The disappointing earnings announcement comes as Veritas tries to put an embarrassing accounting error behind it and gears up for renewed competition from Legato backup and data protection software from EMC Corp. (NYSE: EMC).

On June 14, Veritas filed its 10-K for 2003 and 10-Q for the quarter that ended last March, along with restated financials for 2001 and 2002 and three quarters in 2003 (see Veritas Files 2003 Forms and Veritas Searches for Truth). The restatements were due to accounting irregularities that the company announced in March. The company said the irregularities include incorrect deferral of services revenue, unsubstantiated accrual of expenses, and the overstatement of accounts receivable and deferred revenue.

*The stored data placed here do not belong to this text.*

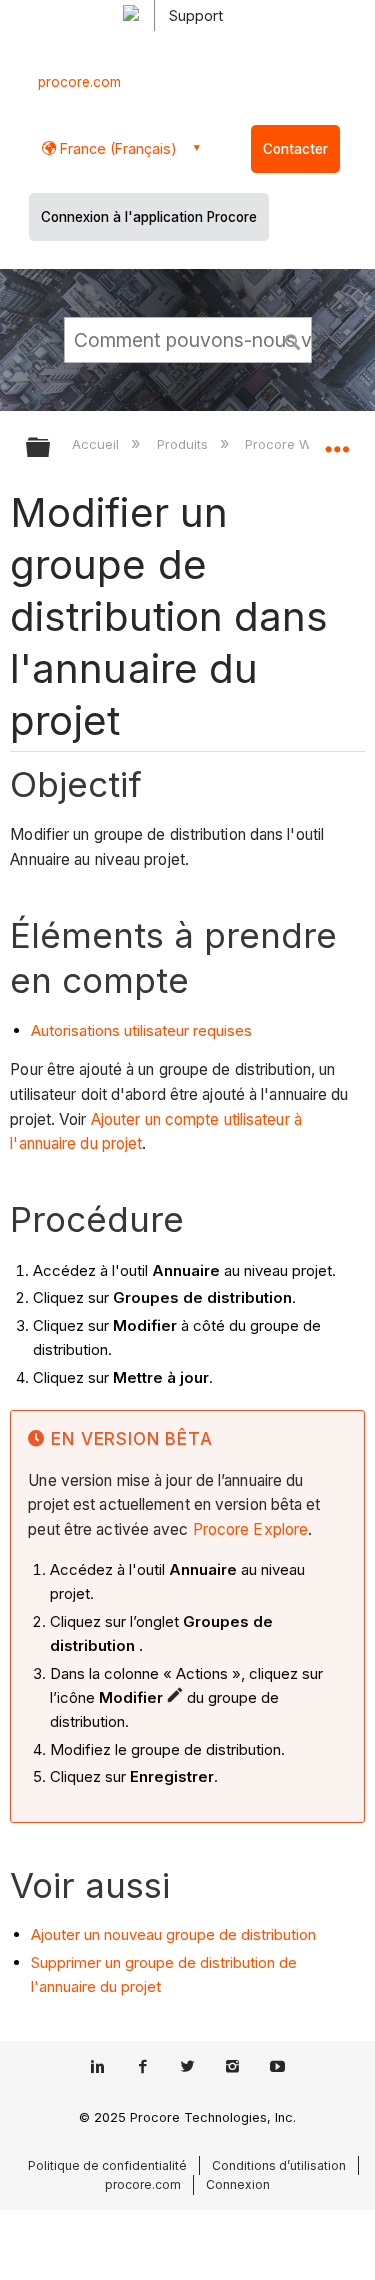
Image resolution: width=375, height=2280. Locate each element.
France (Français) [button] (116, 148)
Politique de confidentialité (107, 2165)
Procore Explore (249, 1529)
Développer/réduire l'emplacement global (337, 441)
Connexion (238, 2184)
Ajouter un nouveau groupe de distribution (173, 1934)
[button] (293, 339)
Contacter (295, 149)
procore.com (79, 82)
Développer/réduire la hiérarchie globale (51, 448)
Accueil (97, 444)
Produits (184, 444)
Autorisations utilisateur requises (141, 1030)
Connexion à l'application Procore (149, 217)
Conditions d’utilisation (279, 2165)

On top of this, competition from EMC might not turn out to be minor. On June 10, EMC announced a reorganization of its software businesses into one division and said it was gunning for Veritas (see New EMC Group Jabs Veritas). EMC set a target of $1.5 billion in revenues from the new software division, which includes products acquired from Legato and Documentum as well as open EMC software.

“I’m already sticking pins in the Gary Bloom doll,” EMC software EVP Dave DeWalt said at the time.Today, it’s looking as if there’s something to DeWalt’s voodoo. Veritas’s shares lost more than 34 percent of their value in morning trading, dropping to $17.50 per share.